The 2012 Symposium on Study Abroad Assessment brought together scholars and administrators of study abroad programs from Princeton, Georgetown, Yale, Duke, Rice and Columbia Universities, the University of Tulsa and Boston College. Also participating were more than 60 faculty members and administrators from academic departments at Notre Dame.
“The symposium provided an important opportunity for Notre Dame to collaborate with some of the world’s leading institutions for international studies in order to ensure that our study abroad programs are as intellectually ambitious and substantive as possible,” says Lance Askildson, assistant provost for internationalization at Notre Dame. “More practically, it also offered the assembled institutions an opportunity to discuss ways in which study abroad can be more explicitly implicated and aligned with students’ academic degree programs and their post-graduate trajectories on the job market.”
According to Robert Norton, associate vice president for internationalization at Notre Dame, the symposium provided an excellent opportunity for Notre Dame International, established two years ago under the leadership of J. Nicholas Entrikin, Notre Dame’s vice president and associate provost for internationalization, to introduce itself to some of the leaders of globalization among American institutions of higher learning. “We are fortunate at Notre Dame to have Lance Askildson, who organized the symposium and is himself a recognized authority in the pedagogy of second-language acquisition and study abroad assessment,” Norton says. “All of the visitors left highly impressed by the quality of the presentations and in particular by Askildson’s successful planning and coordination of the entire symposium.”
“I feel privileged to have been part of a symposium that brought together people of like mind in an environment not only rich in history but conducive to the exchange of ideas,” says Matt Serra, director of assessment at Duke University’s Trinity College. “I have no doubt that all who attended came away with a renewed sense of community and mission and empowered with ideas and approaches that will serve to move their to assessment efforts forward. I hope this becomes an annual event. It would do nothing but good.”

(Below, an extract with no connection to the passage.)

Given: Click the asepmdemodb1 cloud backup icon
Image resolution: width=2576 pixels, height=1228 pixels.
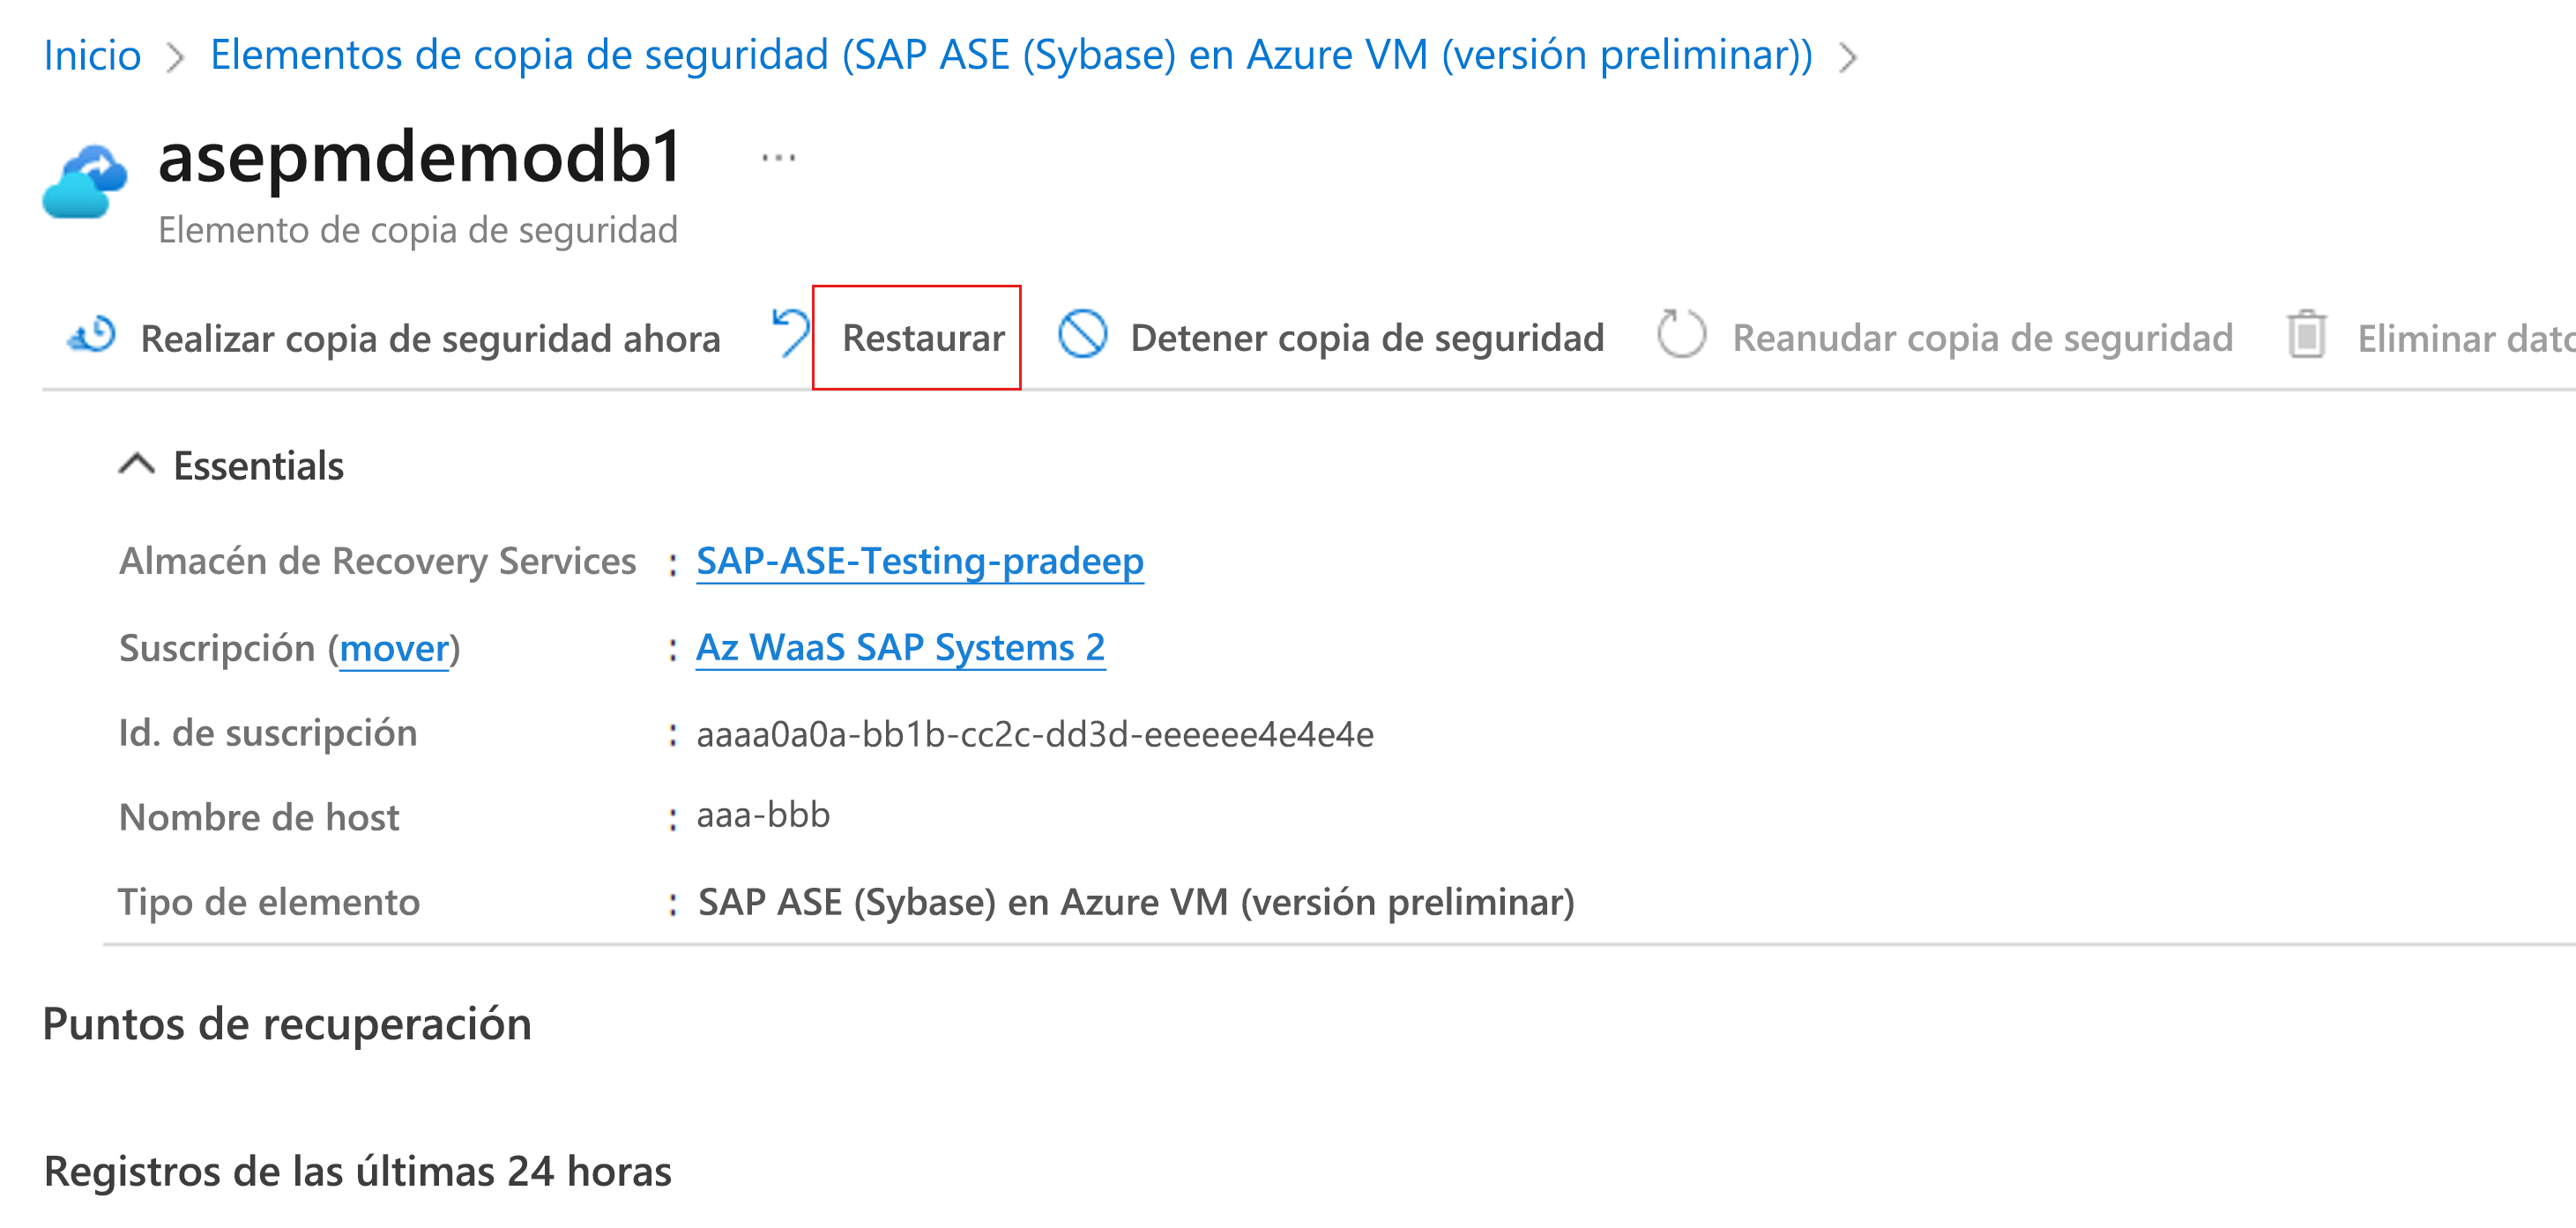Looking at the screenshot, I should pos(85,182).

Kelly C. McLaughlin, director of outcomes assessment at Yale University’s Center for International and Professional Experience, praised the symposium as “an extremely well-organized event that brought together colleagues from similar institutions, all of which are searching to improve their assessment of study abroad. While assessment in other fields is already firmly established, study abroad offices on many campuses in the United States have begun to turn attention in that direction only recently. It is vital under those circumstances that study abroad leaders come together periodically to learn from each other. It was clear that having come together on the beautiful campus of Notre Dame for this conference has added momentum to our assessment efforts and to our sense of shared purpose as educators.”
Study abroad programs have grown significantly in undergraduate education over the past 30 years. Nationwide, the number of undergraduate students participating in some form of academic study abroad increased from 48,483 in 1986 to 270,604 in 2010. In 2001, 39.2 percent of Notre Dame’s undergraduate students studied abroad, placing Notre Dame first nationally among institutions granting doctoral degrees. In 2010, that percentage had increased to 56.8 percent.